**WORK INSTRUCTIONS**
Each entry below should be given again exactly; the pictures stay out.

*** EXTRACTED INFORMATION

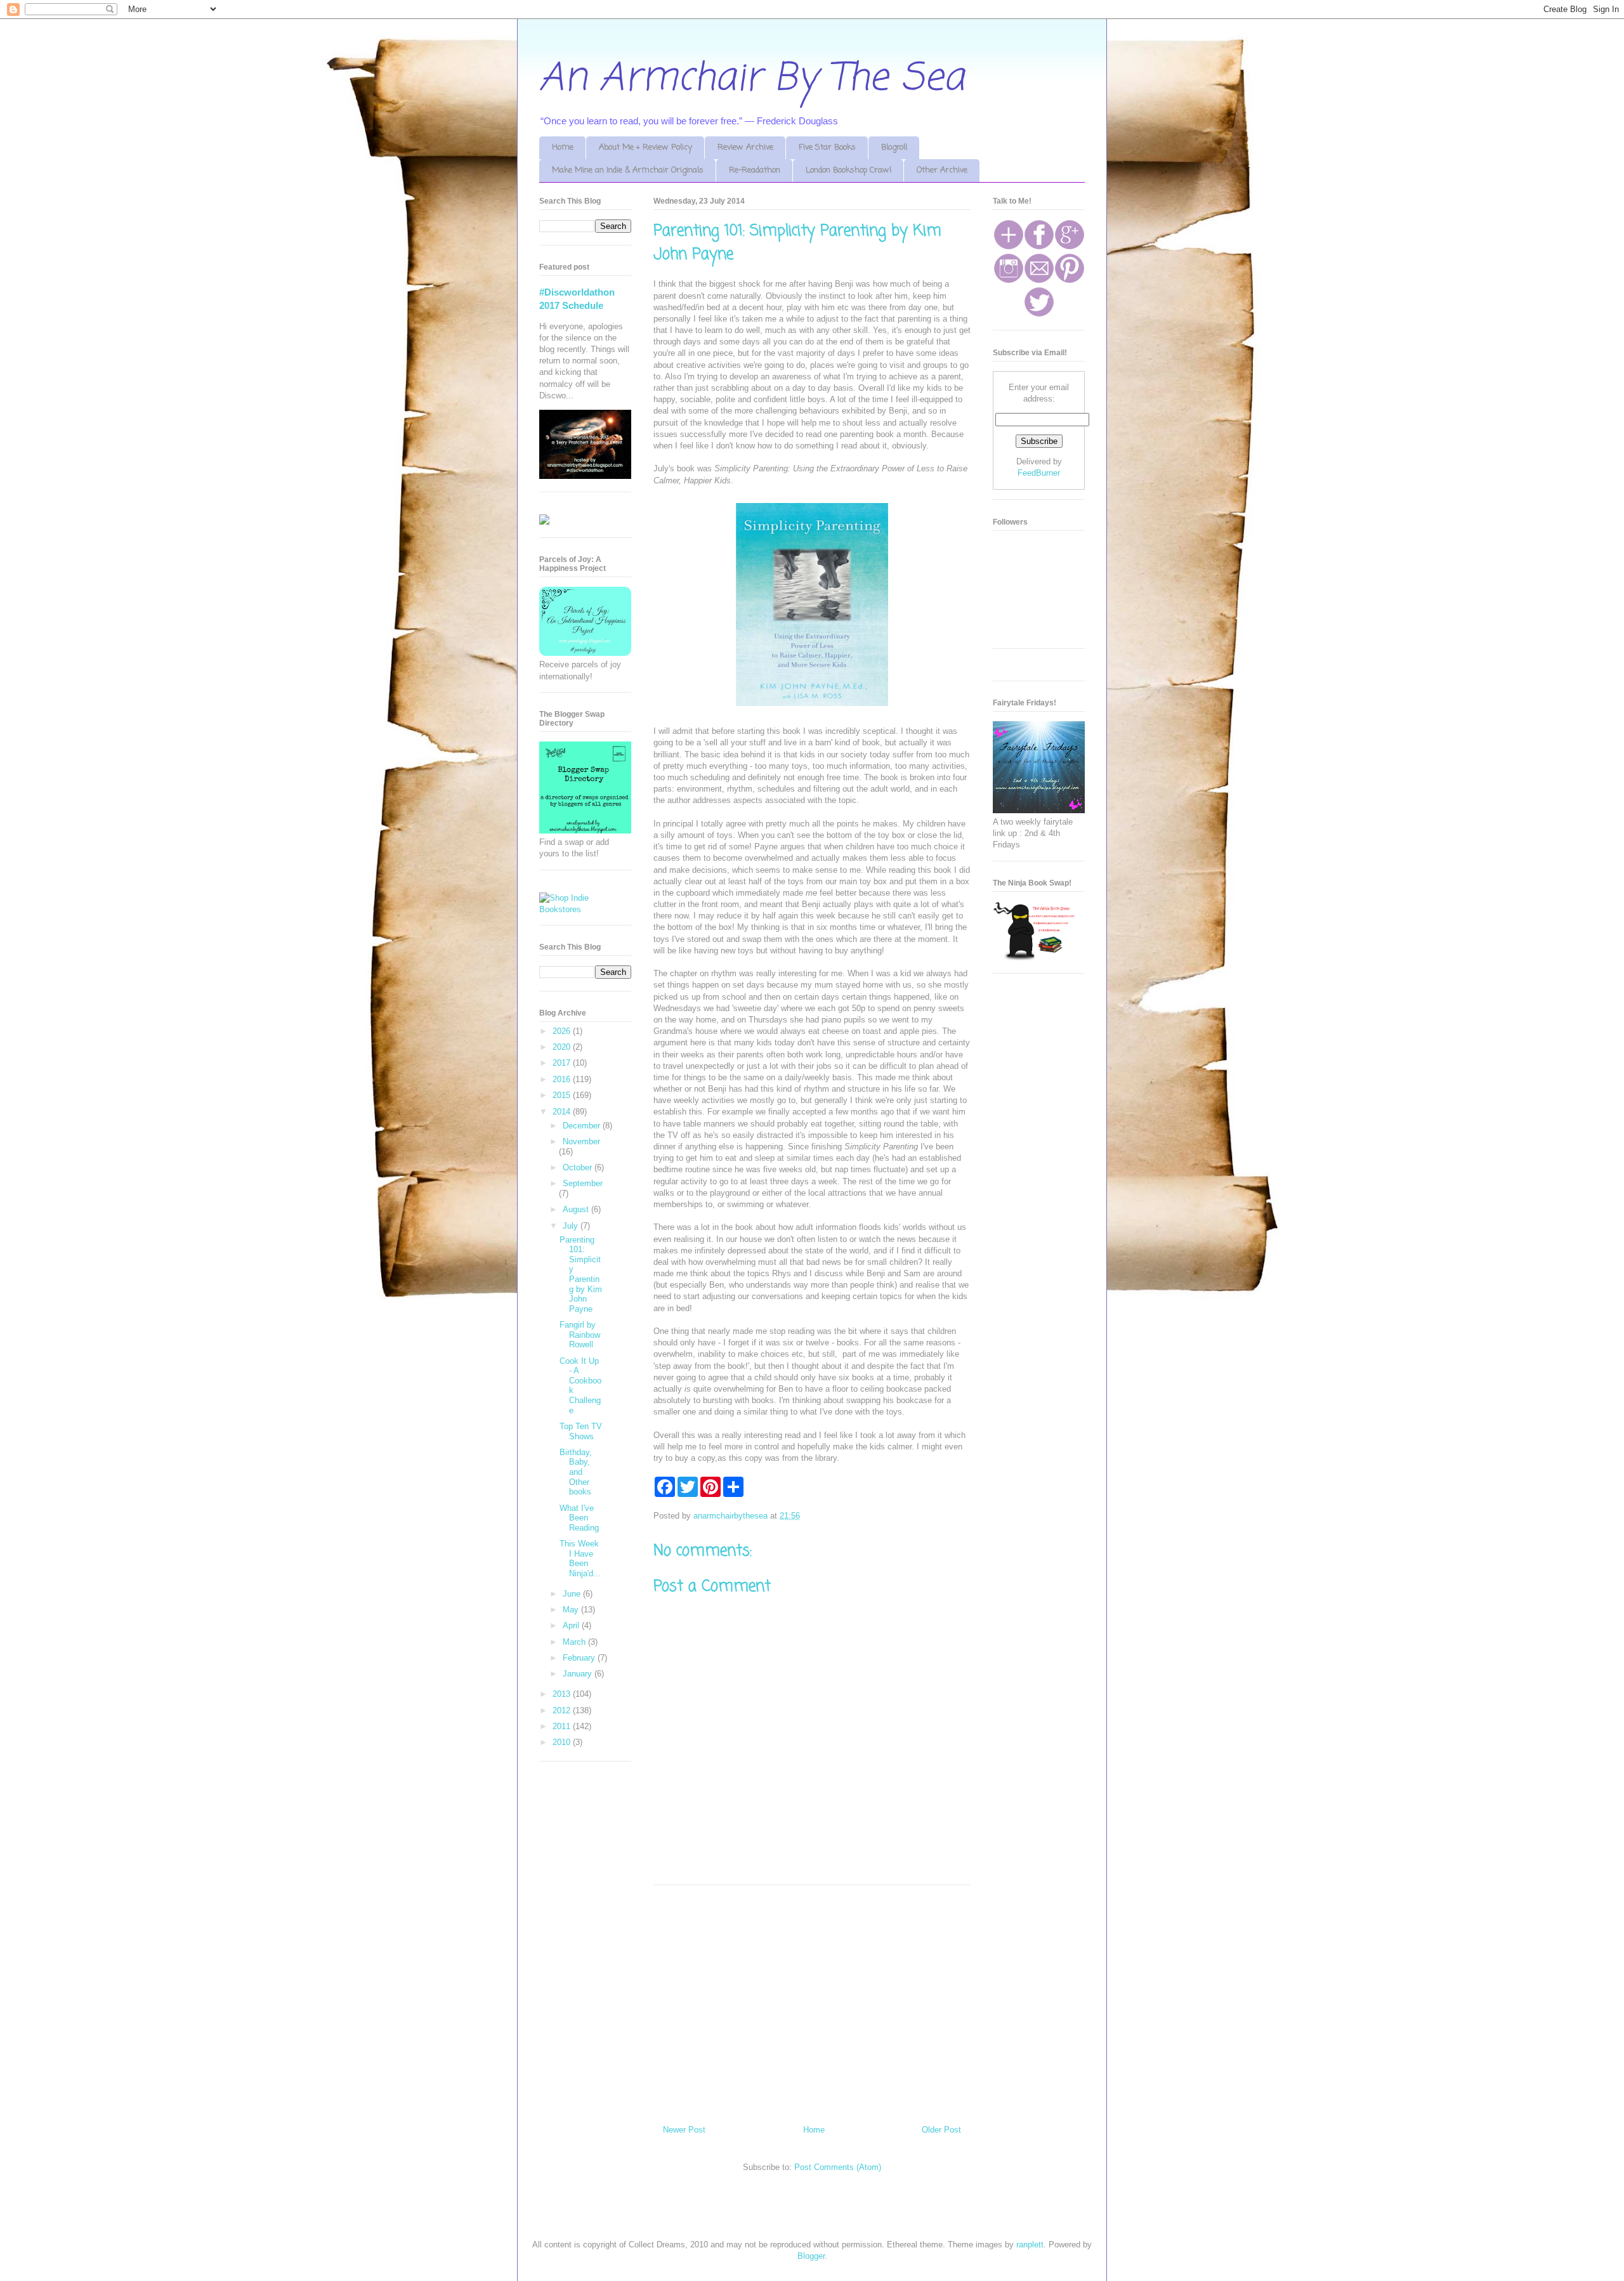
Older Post (941, 2129)
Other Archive (942, 170)
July (571, 1226)
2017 (563, 1063)
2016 (563, 1079)
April (572, 1625)
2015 (563, 1095)
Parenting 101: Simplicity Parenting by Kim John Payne (581, 1274)
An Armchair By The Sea (751, 79)
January (578, 1673)
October (578, 1167)
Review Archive (745, 147)
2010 (563, 1742)
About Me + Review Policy (645, 147)
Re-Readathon (754, 170)
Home (562, 147)
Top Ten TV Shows (581, 1431)
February (580, 1658)
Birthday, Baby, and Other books (576, 1472)
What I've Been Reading (579, 1518)
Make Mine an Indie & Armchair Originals (628, 170)
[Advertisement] (812, 2000)
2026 (563, 1031)
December (583, 1125)
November (581, 1141)
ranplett (1030, 2244)
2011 (563, 1726)
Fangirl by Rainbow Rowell (580, 1334)
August (577, 1209)
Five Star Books (827, 147)
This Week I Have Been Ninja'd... (580, 1558)
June (573, 1593)
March (575, 1642)
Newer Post (684, 2129)
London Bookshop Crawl (848, 170)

******

**SOLUTION TO THIS EXERCISE**
Older Post (941, 2129)
Other Archive (942, 170)
July (571, 1226)
2017 (563, 1063)
2016 (563, 1079)
April (572, 1625)
2015 (563, 1095)
Parenting 101: Simplicity Parenting by Kim John Payne (581, 1274)
An Armchair By The Sea (751, 79)
January (578, 1673)
October (578, 1167)
Review Archive (745, 147)
2010 (563, 1742)
About Me + Review Policy (645, 147)
Re-Readathon (754, 170)
Home (562, 147)
Top Ten TV Shows (581, 1431)
February (580, 1658)
Birthday, Baby, and Other books (576, 1472)
What I've Been Reading (579, 1518)
Make Mine an Indie & Armchair Originals (628, 170)
[Advertisement] (812, 2000)
2026 (563, 1031)
December (583, 1125)
November (581, 1141)
ranplett (1030, 2244)
2011 (563, 1726)
Fangirl by Rainbow Rowell (580, 1334)
August (577, 1209)
Five Star Books (827, 147)
This Week I Have Been Ninja'd... (580, 1558)
June (573, 1593)
March (575, 1642)
Newer Post (684, 2129)
London Bookshop Crawl (848, 170)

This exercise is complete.